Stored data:
=== Begin Enclosure ===

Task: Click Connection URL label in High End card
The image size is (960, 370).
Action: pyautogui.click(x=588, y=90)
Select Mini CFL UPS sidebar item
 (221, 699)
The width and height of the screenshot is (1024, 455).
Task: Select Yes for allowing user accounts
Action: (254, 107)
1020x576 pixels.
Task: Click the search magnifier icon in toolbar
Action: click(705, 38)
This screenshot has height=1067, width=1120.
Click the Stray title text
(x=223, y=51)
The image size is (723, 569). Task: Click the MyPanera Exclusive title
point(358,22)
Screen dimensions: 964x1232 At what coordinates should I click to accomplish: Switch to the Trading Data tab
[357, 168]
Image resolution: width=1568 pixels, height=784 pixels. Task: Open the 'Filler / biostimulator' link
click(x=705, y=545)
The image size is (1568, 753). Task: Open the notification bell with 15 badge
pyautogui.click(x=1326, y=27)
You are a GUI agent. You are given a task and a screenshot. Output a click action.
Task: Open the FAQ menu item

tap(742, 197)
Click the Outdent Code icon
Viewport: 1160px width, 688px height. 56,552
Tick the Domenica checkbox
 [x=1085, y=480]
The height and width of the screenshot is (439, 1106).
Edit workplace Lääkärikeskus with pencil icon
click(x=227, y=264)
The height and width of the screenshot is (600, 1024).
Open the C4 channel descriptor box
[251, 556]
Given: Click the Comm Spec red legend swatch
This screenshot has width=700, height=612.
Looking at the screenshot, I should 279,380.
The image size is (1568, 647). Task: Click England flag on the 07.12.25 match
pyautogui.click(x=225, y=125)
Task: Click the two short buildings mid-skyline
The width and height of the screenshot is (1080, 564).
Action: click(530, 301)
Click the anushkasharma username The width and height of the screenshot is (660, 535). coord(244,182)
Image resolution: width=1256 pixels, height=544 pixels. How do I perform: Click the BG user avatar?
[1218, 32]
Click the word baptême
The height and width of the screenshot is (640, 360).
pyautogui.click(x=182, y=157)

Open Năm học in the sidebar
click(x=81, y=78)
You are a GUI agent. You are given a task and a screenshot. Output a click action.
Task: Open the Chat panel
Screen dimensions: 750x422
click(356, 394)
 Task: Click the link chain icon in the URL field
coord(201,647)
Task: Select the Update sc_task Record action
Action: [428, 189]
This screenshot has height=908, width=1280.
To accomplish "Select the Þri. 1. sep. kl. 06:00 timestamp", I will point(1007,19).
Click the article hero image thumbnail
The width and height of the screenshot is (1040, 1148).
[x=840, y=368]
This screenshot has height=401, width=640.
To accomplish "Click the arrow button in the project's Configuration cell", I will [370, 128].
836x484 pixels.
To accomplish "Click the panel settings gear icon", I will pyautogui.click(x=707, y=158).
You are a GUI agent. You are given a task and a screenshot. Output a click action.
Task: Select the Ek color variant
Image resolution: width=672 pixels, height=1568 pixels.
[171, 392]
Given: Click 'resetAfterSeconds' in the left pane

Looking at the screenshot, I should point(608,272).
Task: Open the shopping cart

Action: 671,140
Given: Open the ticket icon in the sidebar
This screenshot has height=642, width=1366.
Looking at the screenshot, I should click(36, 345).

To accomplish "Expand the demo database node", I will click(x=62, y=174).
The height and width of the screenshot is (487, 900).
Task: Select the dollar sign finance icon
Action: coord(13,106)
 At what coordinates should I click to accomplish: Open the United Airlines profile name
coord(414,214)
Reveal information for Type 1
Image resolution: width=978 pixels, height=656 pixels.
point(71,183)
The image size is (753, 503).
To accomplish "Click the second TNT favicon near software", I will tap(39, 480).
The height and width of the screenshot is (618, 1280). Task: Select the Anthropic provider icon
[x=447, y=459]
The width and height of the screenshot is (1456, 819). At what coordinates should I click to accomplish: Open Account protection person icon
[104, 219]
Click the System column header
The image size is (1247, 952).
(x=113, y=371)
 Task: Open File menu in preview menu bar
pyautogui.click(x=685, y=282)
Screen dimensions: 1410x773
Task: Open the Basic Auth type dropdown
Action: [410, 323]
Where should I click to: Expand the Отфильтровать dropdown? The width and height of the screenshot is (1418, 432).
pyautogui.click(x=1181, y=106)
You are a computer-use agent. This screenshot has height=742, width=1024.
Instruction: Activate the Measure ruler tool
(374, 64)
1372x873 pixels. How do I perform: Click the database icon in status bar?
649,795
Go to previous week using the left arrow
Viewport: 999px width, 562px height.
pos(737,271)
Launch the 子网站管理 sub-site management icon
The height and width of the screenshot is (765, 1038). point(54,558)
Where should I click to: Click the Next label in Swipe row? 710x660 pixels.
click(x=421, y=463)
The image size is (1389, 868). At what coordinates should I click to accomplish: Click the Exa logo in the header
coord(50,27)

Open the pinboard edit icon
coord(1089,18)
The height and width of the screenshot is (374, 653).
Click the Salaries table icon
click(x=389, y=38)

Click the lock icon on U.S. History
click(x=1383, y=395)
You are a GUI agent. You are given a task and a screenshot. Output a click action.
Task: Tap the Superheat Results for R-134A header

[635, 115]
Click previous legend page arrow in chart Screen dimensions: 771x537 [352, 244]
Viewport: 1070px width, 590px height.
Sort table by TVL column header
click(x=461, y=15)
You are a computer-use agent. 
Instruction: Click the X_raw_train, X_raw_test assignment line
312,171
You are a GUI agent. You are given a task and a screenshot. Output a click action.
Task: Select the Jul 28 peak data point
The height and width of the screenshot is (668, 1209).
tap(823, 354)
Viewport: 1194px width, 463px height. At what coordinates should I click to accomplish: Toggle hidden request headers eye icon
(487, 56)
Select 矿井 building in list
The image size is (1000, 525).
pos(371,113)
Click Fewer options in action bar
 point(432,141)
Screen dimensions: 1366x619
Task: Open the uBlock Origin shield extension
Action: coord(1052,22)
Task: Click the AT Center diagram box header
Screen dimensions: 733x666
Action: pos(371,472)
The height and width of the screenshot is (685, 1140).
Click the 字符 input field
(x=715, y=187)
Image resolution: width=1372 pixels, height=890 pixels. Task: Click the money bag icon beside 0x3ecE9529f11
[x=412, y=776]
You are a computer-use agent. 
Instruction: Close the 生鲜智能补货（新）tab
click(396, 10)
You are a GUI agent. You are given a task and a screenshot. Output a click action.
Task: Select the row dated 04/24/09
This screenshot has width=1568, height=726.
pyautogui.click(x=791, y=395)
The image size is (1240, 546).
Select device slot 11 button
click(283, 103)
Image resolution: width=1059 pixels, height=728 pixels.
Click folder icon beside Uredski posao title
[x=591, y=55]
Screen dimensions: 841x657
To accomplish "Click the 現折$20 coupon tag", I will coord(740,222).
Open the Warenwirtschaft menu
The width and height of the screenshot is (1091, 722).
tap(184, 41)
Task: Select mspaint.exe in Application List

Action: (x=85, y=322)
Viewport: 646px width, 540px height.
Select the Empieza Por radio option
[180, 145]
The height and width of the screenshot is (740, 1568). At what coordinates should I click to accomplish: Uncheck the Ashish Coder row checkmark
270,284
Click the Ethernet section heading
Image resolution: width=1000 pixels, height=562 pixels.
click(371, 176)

=== End Enclosure ===

## About this task
All of the entries above need to be set down again exactly.

## Exercise answer
Task: Click Connection URL label in High End card
The image size is (960, 370).
Action: pyautogui.click(x=588, y=90)
Select Mini CFL UPS sidebar item
 (221, 699)
The width and height of the screenshot is (1024, 455).
Task: Select Yes for allowing user accounts
Action: (254, 107)
1020x576 pixels.
Task: Click the search magnifier icon in toolbar
Action: click(705, 38)
This screenshot has height=1067, width=1120.
Click the Stray title text
(x=223, y=51)
The image size is (723, 569). Task: Click the MyPanera Exclusive title
point(358,22)
Screen dimensions: 964x1232 At what coordinates should I click to accomplish: Switch to the Trading Data tab
[357, 168]
Image resolution: width=1568 pixels, height=784 pixels. Task: Open the 'Filler / biostimulator' link
click(x=705, y=545)
The image size is (1568, 753). Task: Open the notification bell with 15 badge
pyautogui.click(x=1326, y=27)
You are a GUI agent. You are given a task and a screenshot. Output a click action.
Task: Open the FAQ menu item

tap(742, 197)
Click the Outdent Code icon
Viewport: 1160px width, 688px height. 56,552
Tick the Domenica checkbox
 [x=1085, y=480]
The height and width of the screenshot is (439, 1106).
Edit workplace Lääkärikeskus with pencil icon
click(x=227, y=264)
The height and width of the screenshot is (600, 1024).
Open the C4 channel descriptor box
[251, 556]
Given: Click the Comm Spec red legend swatch
This screenshot has width=700, height=612.
Looking at the screenshot, I should 279,380.
The image size is (1568, 647). Task: Click England flag on the 07.12.25 match
pyautogui.click(x=225, y=125)
Task: Click the two short buildings mid-skyline
The width and height of the screenshot is (1080, 564).
Action: click(530, 301)
Click the anushkasharma username The width and height of the screenshot is (660, 535). coord(244,182)
Image resolution: width=1256 pixels, height=544 pixels. How do I perform: Click the BG user avatar?
[1218, 32]
Click the word baptême
The height and width of the screenshot is (640, 360).
pyautogui.click(x=182, y=157)

Open Năm học in the sidebar
click(x=81, y=78)
You are a GUI agent. You are given a task and a screenshot. Output a click action.
Task: Open the Chat panel
Screen dimensions: 750x422
click(356, 394)
 Task: Click the link chain icon in the URL field
coord(201,647)
Task: Select the Update sc_task Record action
Action: [428, 189]
This screenshot has height=908, width=1280.
To accomplish "Select the Þri. 1. sep. kl. 06:00 timestamp", I will point(1007,19).
Click the article hero image thumbnail
The width and height of the screenshot is (1040, 1148).
[x=840, y=368]
This screenshot has height=401, width=640.
To accomplish "Click the arrow button in the project's Configuration cell", I will [370, 128].
836x484 pixels.
To accomplish "Click the panel settings gear icon", I will pyautogui.click(x=707, y=158).
You are a GUI agent. You are given a task and a screenshot. Output a click action.
Task: Select the Ek color variant
Image resolution: width=672 pixels, height=1568 pixels.
[171, 392]
Given: Click 'resetAfterSeconds' in the left pane

Looking at the screenshot, I should point(608,272).
Task: Open the shopping cart

Action: 671,140
Given: Open the ticket icon in the sidebar
This screenshot has height=642, width=1366.
Looking at the screenshot, I should click(36, 345).

To accomplish "Expand the demo database node", I will click(x=62, y=174).
The height and width of the screenshot is (487, 900).
Task: Select the dollar sign finance icon
Action: coord(13,106)
 At what coordinates should I click to accomplish: Open the United Airlines profile name
coord(414,214)
Reveal information for Type 1
Image resolution: width=978 pixels, height=656 pixels.
point(71,183)
The image size is (753, 503).
To accomplish "Click the second TNT favicon near software", I will tap(39, 480).
The height and width of the screenshot is (618, 1280). Task: Select the Anthropic provider icon
[x=447, y=459]
The width and height of the screenshot is (1456, 819). At what coordinates should I click to accomplish: Open Account protection person icon
[104, 219]
Click the System column header
The image size is (1247, 952).
(x=113, y=371)
 Task: Open File menu in preview menu bar
pyautogui.click(x=685, y=282)
Screen dimensions: 1410x773
Task: Open the Basic Auth type dropdown
Action: [410, 323]
Where should I click to: Expand the Отфильтровать dropdown? The width and height of the screenshot is (1418, 432).
pyautogui.click(x=1181, y=106)
You are a computer-use agent. This screenshot has height=742, width=1024.
Instruction: Activate the Measure ruler tool
(374, 64)
1372x873 pixels. How do I perform: Click the database icon in status bar?
649,795
Go to previous week using the left arrow
Viewport: 999px width, 562px height.
pos(737,271)
Launch the 子网站管理 sub-site management icon
The height and width of the screenshot is (765, 1038). point(54,558)
Where should I click to: Click the Next label in Swipe row? 710x660 pixels.
click(x=421, y=463)
The image size is (1389, 868). At what coordinates should I click to accomplish: Click the Exa logo in the header
coord(50,27)

Open the pinboard edit icon
coord(1089,18)
The height and width of the screenshot is (374, 653).
Click the Salaries table icon
click(x=389, y=38)

Click the lock icon on U.S. History
click(x=1383, y=395)
You are a GUI agent. You are given a task and a screenshot. Output a click action.
Task: Tap the Superheat Results for R-134A header

[635, 115]
Click previous legend page arrow in chart Screen dimensions: 771x537 [352, 244]
Viewport: 1070px width, 590px height.
Sort table by TVL column header
click(x=461, y=15)
You are a computer-use agent. 
Instruction: Click the X_raw_train, X_raw_test assignment line
312,171
You are a GUI agent. You are given a task and a screenshot. Output a click action.
Task: Select the Jul 28 peak data point
The height and width of the screenshot is (668, 1209).
tap(823, 354)
Viewport: 1194px width, 463px height. At what coordinates should I click to accomplish: Toggle hidden request headers eye icon
(487, 56)
Select 矿井 building in list
The image size is (1000, 525).
pos(371,113)
Click Fewer options in action bar
 point(432,141)
Screen dimensions: 1366x619
Task: Open the uBlock Origin shield extension
Action: coord(1052,22)
Task: Click the AT Center diagram box header
Screen dimensions: 733x666
Action: pos(371,472)
The height and width of the screenshot is (685, 1140).
Click the 字符 input field
(x=715, y=187)
Image resolution: width=1372 pixels, height=890 pixels. Task: Click the money bag icon beside 0x3ecE9529f11
[x=412, y=776]
You are a computer-use agent. 
Instruction: Close the 生鲜智能补货（新）tab
click(396, 10)
You are a GUI agent. You are given a task and a screenshot. Output a click action.
Task: Select the row dated 04/24/09
This screenshot has width=1568, height=726.
pyautogui.click(x=791, y=395)
The image size is (1240, 546).
Select device slot 11 button
click(283, 103)
Image resolution: width=1059 pixels, height=728 pixels.
Click folder icon beside Uredski posao title
[x=591, y=55]
Screen dimensions: 841x657
To accomplish "Click the 現折$20 coupon tag", I will coord(740,222).
Open the Warenwirtschaft menu
The width and height of the screenshot is (1091, 722).
tap(184, 41)
Task: Select mspaint.exe in Application List

Action: (x=85, y=322)
Viewport: 646px width, 540px height.
Select the Empieza Por radio option
[180, 145]
The height and width of the screenshot is (740, 1568). At what coordinates should I click to accomplish: Uncheck the Ashish Coder row checkmark
270,284
Click the Ethernet section heading
Image resolution: width=1000 pixels, height=562 pixels.
click(371, 176)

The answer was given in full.